When life gives you lemons, make lemonade. When life gives you diabetes… Don’t! By Eden Milne, September 2015
We’ve all heard the media horror stories, but what’s it really like to have diabetes?
For me, 2013 was a good year, I met the love of my life as I was finishing my master’s and we started planning our life together. I was a carefree, fun loving 25 year old.
Scott and I just booked Vegas when it all started to go wrong. I noticed I’d started drinking around 8-10 litres a day, running to the toilet and becoming highly irritable. I was doing my best to ignore these symptoms but having a nurse for a mum was no help because after months of being on my case, she finally succeeded and dragged me to the doctor. A few blood tests later and my doctor was telling me it looked like I was diabetic but they had no idea what type yet.
I was in shock!
The thought of being dependent on insulin and injecting myself for the rest of my life was unbelievable, so I was wishing for a type 2 diagnosis thinking I could rectify my lifestyle to get rid of it. But on Christmas Eve I was sitting in front of a very experienced diabetic nurse who thought insulin was the only choice. My blood sugar was so high, she even thought she might have to admit me, my HbA1c (measures average blood glucose) was 124, I was told a normal person was 20-41.

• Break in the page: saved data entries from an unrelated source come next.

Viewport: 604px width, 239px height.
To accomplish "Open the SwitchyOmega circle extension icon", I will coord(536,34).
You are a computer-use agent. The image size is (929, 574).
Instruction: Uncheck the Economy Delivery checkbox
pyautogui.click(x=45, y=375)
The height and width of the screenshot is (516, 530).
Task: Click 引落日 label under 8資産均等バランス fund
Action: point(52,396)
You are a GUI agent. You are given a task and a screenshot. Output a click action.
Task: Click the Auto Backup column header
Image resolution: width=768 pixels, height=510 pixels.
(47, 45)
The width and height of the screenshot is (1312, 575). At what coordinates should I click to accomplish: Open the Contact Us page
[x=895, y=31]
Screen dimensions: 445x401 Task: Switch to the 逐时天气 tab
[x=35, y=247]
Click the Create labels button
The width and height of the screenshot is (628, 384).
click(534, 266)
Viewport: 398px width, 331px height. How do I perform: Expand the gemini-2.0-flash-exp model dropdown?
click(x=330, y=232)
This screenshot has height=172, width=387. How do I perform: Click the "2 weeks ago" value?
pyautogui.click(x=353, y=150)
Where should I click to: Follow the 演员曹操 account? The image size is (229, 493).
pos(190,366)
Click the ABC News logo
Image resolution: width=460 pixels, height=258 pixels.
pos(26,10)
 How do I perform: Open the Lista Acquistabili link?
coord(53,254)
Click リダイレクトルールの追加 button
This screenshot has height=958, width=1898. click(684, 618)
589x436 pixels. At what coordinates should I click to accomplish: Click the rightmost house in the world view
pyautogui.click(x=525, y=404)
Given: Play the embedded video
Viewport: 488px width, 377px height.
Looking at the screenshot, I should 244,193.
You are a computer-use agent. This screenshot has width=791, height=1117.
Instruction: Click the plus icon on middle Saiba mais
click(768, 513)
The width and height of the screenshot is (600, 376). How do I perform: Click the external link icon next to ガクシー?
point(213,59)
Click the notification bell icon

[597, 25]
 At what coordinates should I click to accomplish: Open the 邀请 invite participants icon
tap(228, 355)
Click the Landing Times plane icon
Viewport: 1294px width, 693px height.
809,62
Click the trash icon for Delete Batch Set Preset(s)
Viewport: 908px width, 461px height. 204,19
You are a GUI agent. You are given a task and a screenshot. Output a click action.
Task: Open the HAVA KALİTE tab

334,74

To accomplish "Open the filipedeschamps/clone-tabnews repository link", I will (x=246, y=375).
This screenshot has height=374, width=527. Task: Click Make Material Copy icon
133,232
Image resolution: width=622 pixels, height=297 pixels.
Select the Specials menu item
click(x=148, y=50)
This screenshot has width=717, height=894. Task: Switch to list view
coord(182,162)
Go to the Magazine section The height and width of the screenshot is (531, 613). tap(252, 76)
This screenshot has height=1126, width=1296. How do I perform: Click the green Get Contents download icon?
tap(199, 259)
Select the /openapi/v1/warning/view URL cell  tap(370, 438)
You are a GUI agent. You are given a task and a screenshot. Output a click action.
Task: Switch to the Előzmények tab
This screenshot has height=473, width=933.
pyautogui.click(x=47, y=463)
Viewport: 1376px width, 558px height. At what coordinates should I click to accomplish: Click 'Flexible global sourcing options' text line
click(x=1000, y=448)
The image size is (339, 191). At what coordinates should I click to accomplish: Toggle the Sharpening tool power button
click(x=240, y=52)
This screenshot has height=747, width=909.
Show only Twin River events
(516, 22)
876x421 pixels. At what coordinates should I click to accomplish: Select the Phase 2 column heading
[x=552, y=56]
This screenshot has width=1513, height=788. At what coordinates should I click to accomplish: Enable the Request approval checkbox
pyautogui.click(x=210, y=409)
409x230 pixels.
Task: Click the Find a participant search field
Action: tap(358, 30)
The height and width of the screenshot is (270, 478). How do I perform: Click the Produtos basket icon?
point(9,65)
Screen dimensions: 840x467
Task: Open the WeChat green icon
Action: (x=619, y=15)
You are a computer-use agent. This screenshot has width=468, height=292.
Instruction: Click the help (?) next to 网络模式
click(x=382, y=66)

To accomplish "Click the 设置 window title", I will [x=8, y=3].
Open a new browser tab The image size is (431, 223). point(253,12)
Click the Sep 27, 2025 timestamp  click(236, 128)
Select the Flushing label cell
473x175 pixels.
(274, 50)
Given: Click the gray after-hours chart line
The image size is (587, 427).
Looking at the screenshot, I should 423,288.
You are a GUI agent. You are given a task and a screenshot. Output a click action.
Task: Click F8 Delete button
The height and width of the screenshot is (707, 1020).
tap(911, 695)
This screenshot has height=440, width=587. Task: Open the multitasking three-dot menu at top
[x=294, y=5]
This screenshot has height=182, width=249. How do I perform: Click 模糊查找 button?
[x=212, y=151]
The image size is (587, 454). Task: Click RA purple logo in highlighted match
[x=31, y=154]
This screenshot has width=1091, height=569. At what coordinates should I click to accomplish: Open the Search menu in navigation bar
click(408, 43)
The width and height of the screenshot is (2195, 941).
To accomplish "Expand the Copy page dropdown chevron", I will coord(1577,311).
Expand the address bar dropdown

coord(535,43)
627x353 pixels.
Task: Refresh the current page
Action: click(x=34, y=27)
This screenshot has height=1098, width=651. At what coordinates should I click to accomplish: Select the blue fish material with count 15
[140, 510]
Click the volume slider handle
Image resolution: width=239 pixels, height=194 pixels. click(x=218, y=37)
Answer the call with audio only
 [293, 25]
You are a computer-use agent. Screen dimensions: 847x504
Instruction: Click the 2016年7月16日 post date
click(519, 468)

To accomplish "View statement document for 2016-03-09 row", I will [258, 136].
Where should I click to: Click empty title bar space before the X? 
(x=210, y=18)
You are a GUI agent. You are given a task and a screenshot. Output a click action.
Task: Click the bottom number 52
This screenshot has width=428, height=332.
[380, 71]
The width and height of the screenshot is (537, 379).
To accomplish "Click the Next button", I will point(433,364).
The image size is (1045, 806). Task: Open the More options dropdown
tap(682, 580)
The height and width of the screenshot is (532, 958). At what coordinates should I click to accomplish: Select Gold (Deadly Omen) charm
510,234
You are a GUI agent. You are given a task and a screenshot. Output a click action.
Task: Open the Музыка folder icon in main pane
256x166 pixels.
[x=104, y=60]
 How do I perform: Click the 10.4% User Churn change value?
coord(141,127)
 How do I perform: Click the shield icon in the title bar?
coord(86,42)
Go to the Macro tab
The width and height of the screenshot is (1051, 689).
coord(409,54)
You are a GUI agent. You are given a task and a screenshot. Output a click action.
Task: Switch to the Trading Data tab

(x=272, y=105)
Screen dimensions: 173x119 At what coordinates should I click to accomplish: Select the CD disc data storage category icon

This was where I broke down, I’d kept it together so far but the thought of spending Christmas in hospital was scary, I’d never been admitted for anything before.
Thankfully this wasn’t going to be my first time and I was sent on my way with my new blood glucose monitor and an emergency prescription for insulin. This was going to be my new best friend that came bloody everywhere. Gone were the days of going to a gig with just my car keys and phone in my pocket. I went through the five stages of grief (denial, anger, bargaining, depression and acceptance) and mourned my good health and all the other little things. The guilt set in and I began to question what I could have done to prevent this. Where did I go so wrong? I’d grown up with a good diet, fresh homemade meals so why did my pancreas decide to pack up and move on leaving me behind?!
From what I knew, more adults in their 20’s and 30’s were given a type 1 diagnosis and many believed it was from all the added unnecessary extras being put in everything we eat and drink now. So did that mean it wasn’t anything I’d specifically done?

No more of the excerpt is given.